Mercy Haub’s story continues to inspire

Mercy+Haub%E2%80%99s+story+continues+to+inspire

by Eliana Megargee, Reporter

Photo courtesy of Mercy Haub

For most people, being on the news is something they can only dream of. Maybe they’ve had a brief appearance on television due to being at the right place at the right time, but most likely, they’ve just watched Hollywood stars be interviewed and wondered what they would do if that were them.

For Mercy Haub, junior, being on the news became a sudden new reality this year. 

After going through the difficult process of receiving a cancer diagnosis, beginning chemotherapy, and eventually beating the disease, Haub has spent her first few months in remission busy with interviews and news appearances.

Haub has been on 10 different news programs since March. Her most notable appearance was on The Ellen Show, but she’s also been on programs such as NBC Nightly News and The Today Show, as well as local news stations King 5 and Kiro 7. 
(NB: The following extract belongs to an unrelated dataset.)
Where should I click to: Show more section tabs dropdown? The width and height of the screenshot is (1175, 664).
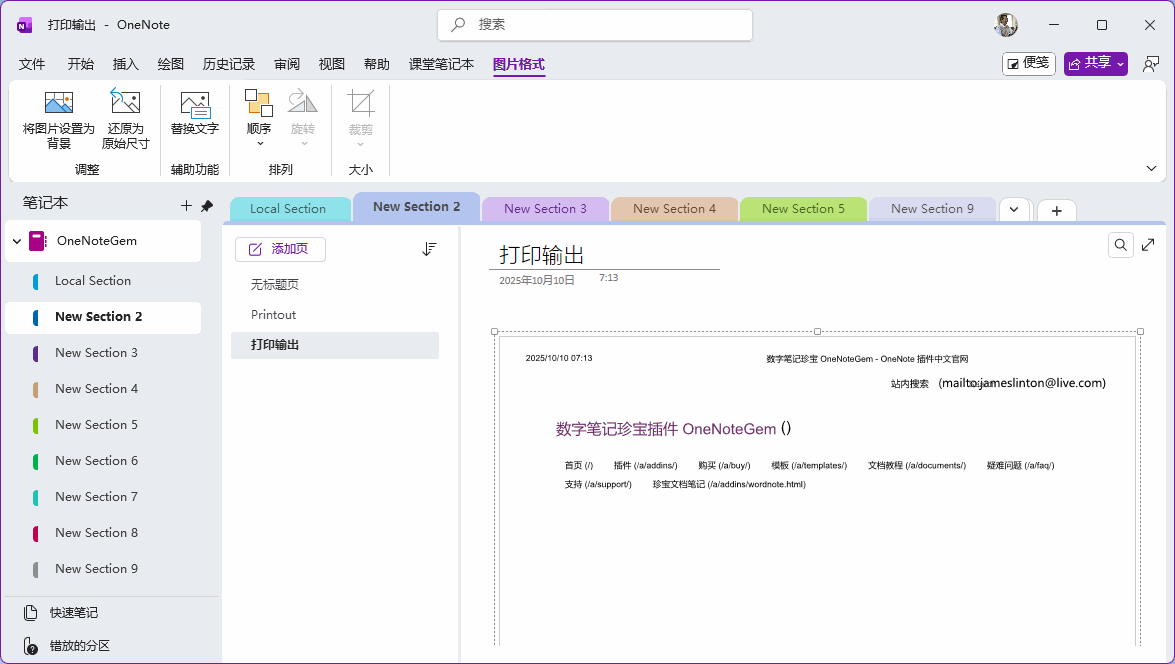tap(1014, 209)
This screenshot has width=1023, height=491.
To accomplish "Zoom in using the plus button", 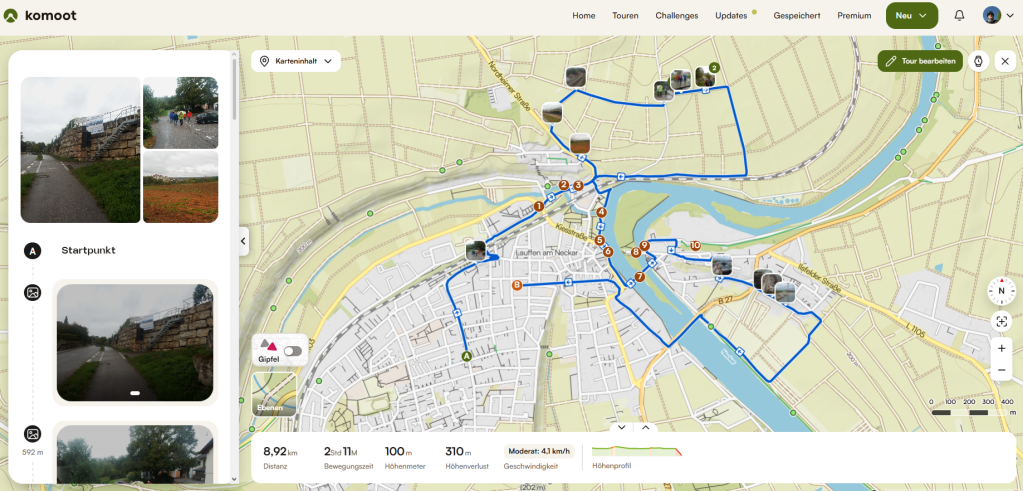I will pyautogui.click(x=1001, y=349).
Haub’s notoriety began with a video of the parade that was thrown for her on her last day of chemo. She decided to send this video to the Instagram account Good News Movement.

 Haub said she sent it in on a whim, not expecting anything to come of it. “I was so shocked, but I didn’t think very many people would see it. Turns out they ran a Twitter account too and over half a million people saw it there,” Haub said.

After her story was seen by so many, Haub began to get more requests from programs wanting to share her story. Shortly after the video was posted on Good News Movement, Haub received a message from Seattle Children’s Hospital asking to feature her story. 

I just hope that if more interviews do occur that they are highlighting all of the other wonderful organizations and people that intersect with my story and that I am only there to illustrate their awesomeness.

She also got a message from an employee for The Ellen Show who asked if Haub was interested in appearing on the show. “For Ellen and the media in general, there was this race to see who could break the story first,” Haub said.

Haub said the interviews are a strange mix of being this extraordinary experience while also being quite stressful and exhausting. Overall, however, she’s glad for this opportunity to share her story and inspire others, and she thinks it’s given her a lot of good energy that she’s needed during recovery.

“It really is an incredible feeling,” Haub said, knowing that her story has touched the hearts of so many. While she has some insecurities about this level of notability, Haub says she’s honored to be able to inspire others. 

“My most sincere wish is that this gives people hope and inspires them to work towards what they believe in and believe in themselves that they can make actual, tangible, amazing change when they work hard for it,” Haub said. 

Her time in the spotlight is wrapping up as Haub moves her focus towards other parts of recovery and returning to normal life. She says that she’ll likely be done with interviews after the next two or three. 

“I just hope that if more interviews do occur that they are highlighting all of the other wonderful organizations and people that intersect with my story and that I am only there to illustrate their awesomeness,” Haub said. 

While Haub is grateful to get away from the exhaustion and stress of interviews, she’s glad for the way the interviews ended her horrible cancer journey on such a high note. Haub also hopes that having her story out there in the world will continue to motivate people to work towards their passion and strive for excellence. 

Regardless of what happens with her interviews, one thing is certain: Haub will forever remember these incredible opportunities; “I think in general it was a strange, unexpected, yet amazing ending to such a difficult journey.”